# Software tutorial/Investigating outliers, discrepancies and other influential points

Recall that **influence** is a measure of how each observation affects the model. We use plots of these numbers to decide on how we should treat an outlier.

For this section we will use a data set that is built into R, the stack-loss data set. It is 21 days of plant data from oxidizing ammonia to nitric acid.

```
attach(stackloss)
summary(stackloss)
# Air.Flow Water.Temp Acid.Conc. stack.loss
# Min. :50.00 Min. :17.00 Min. :72.00 Min. : 7.00
# 1st Qu.:56.00 1st Qu.:18.00 1st Qu.:82.00 1st Qu.:11.00
# Median :58.00 Median :20.00 Median :87.00 Median :15.00
# Mean :60.43 Mean :21.10 Mean :86.29 Mean :17.52
# 3rd Qu.:62.00 3rd Qu.:24.00 3rd Qu.:89.00 3rd Qu.:19.00
# Max. :80.00 Max. :27.00 Max. :93.00 Max. :42.00
```

We will consider only the effect of air flow and stack loss (stack loss here in an inverse measure of plant efficiency). Type `help(stackloss)`

for more details about the data. Build the model and investigate the normality of the residuals.

```
model <- lm(stack.loss ~ Air.Flow)
library(car)
qqPlot(resid(model), id.method = "identify")
# Now use the mouse to click on the outliers and ID them
# Right-click to stop adding points
```

From clicking on the points we see that observations 1, 3, 4 and 21 are quite unusual.
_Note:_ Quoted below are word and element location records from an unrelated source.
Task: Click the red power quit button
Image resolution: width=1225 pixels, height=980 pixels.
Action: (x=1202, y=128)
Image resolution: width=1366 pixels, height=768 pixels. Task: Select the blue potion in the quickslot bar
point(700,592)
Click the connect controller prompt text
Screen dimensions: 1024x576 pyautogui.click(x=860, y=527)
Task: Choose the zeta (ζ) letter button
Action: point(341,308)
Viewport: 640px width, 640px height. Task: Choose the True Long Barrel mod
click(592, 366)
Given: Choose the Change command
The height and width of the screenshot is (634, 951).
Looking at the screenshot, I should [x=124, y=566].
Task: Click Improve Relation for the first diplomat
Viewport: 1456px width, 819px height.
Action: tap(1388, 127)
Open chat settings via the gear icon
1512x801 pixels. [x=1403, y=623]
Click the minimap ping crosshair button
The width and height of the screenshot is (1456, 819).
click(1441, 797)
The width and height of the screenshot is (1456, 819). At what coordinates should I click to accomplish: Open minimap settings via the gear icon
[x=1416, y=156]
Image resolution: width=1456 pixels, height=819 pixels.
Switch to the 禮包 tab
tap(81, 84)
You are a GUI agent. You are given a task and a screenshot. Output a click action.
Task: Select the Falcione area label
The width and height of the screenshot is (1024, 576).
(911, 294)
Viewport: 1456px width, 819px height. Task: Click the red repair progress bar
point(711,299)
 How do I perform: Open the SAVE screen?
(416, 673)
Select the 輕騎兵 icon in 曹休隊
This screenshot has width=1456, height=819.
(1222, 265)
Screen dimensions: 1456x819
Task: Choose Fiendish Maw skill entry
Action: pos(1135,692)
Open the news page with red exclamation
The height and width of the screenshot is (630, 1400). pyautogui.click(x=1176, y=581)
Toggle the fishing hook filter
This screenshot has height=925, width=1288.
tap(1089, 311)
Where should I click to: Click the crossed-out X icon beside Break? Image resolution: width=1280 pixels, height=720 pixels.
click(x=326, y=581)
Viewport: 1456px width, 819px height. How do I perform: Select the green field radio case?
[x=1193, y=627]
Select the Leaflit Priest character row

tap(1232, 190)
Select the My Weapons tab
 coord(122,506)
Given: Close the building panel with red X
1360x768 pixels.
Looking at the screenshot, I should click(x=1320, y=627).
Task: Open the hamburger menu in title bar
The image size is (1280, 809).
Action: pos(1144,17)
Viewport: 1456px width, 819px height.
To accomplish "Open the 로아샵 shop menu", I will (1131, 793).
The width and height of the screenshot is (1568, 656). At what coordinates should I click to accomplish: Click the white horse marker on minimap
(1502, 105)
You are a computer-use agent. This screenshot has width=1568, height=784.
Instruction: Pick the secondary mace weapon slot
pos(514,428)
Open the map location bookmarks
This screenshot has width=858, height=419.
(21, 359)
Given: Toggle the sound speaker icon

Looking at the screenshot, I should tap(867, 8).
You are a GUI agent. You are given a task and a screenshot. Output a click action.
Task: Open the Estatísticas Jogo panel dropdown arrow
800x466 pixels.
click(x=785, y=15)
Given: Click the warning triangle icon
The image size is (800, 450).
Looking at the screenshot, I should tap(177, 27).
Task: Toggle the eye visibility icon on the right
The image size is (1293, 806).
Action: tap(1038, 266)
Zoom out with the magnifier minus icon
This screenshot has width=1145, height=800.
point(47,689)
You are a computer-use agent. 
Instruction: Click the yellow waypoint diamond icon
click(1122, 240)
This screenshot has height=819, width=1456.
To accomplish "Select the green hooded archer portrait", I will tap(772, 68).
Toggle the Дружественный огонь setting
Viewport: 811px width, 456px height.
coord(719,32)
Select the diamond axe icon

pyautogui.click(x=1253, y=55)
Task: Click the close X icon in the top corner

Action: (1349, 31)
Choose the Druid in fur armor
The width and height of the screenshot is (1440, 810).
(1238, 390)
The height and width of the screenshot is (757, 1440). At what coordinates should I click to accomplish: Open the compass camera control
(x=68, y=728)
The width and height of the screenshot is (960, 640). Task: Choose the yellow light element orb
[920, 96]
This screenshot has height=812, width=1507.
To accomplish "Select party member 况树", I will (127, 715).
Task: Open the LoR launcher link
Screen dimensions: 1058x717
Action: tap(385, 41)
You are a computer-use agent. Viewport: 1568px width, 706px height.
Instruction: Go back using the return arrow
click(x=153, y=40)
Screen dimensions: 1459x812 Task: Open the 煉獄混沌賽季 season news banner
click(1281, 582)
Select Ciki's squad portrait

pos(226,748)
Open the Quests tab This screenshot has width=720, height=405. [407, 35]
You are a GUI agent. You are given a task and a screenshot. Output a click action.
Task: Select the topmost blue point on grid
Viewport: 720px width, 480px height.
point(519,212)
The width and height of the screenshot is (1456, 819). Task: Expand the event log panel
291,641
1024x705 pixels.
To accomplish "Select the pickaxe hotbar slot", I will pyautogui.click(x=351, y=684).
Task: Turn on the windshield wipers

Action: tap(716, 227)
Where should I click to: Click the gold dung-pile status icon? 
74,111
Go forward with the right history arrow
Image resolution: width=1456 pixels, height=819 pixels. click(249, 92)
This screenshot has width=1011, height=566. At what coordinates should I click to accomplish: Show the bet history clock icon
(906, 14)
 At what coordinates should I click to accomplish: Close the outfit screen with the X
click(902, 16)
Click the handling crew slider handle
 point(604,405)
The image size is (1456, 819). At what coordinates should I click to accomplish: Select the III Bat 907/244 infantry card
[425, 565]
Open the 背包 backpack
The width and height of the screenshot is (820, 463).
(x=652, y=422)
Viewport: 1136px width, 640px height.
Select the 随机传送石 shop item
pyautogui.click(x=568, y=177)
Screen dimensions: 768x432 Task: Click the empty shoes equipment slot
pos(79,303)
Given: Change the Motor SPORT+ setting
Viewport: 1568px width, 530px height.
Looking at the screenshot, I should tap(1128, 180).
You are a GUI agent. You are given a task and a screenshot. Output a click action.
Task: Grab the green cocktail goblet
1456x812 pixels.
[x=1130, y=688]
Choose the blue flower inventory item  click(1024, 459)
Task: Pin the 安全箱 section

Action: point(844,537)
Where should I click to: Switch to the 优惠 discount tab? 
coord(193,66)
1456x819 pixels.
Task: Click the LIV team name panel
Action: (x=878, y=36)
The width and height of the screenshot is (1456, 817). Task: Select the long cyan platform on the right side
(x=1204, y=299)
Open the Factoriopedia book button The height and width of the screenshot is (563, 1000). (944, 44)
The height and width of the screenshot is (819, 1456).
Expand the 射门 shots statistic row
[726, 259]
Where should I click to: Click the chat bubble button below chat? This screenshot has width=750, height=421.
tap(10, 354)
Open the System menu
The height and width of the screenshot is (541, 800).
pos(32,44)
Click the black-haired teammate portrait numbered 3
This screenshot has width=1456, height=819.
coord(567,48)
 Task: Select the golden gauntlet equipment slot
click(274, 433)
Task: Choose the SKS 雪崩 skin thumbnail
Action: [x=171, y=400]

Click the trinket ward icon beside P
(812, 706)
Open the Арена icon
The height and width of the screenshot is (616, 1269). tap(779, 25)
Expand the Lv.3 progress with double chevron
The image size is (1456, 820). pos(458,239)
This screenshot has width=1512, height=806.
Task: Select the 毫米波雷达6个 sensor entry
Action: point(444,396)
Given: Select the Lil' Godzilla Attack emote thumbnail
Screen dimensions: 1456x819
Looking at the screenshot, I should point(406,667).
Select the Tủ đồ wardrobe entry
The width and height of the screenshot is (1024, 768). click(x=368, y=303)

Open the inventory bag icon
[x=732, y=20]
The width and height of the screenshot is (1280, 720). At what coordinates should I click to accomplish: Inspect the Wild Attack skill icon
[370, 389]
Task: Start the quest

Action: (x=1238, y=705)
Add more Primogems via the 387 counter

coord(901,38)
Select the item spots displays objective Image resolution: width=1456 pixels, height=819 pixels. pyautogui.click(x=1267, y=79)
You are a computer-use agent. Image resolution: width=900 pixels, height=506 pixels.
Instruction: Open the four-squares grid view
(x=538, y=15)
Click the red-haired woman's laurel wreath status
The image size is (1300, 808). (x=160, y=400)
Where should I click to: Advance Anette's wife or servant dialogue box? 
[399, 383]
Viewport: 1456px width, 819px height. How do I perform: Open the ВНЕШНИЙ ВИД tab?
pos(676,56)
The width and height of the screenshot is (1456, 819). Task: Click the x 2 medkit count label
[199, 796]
These observations have residuals larger than what would be expected from a normal distribution. We don't exclude them yet. Let's examine if they appear in some of the other plots.

# Leverage

This is a plot of the hat-values:

```
plot(hatvalues(model))
K <- length(coef(model))
N <- nrow(stackloss)
hat.avg <- K/N
abline(h=c(2,3)*hat.avg, lty=2, col=c("orange", "red"))
identify(hatvalues(model))
```

The average hat value is at \(\overline{h} = k/n\). Observations 1 and 2 lie beyond only the 2 times the average hat value. We are more concerned with points that have hat values beyond 3 times the average.

# Discrepancy

The discrepancy of each data point is found by plotting the studentized residuals:

```
plot(rstudent(model))
abline(h=0, lty=2)
abline(h=c(-2,2), lty=2, col="red")
identify(rstudent(model))
```

Recall the cut-offs are at \(\pm 2\) and contain 95% of the data (1 in 20 observations will naturally lie outside these limits). Observations 4 and 21 lie outside the limits and should be investigated. Specifically observation 4 is under-predicted (error = observed - predicted), while observation 21 is over-predicted.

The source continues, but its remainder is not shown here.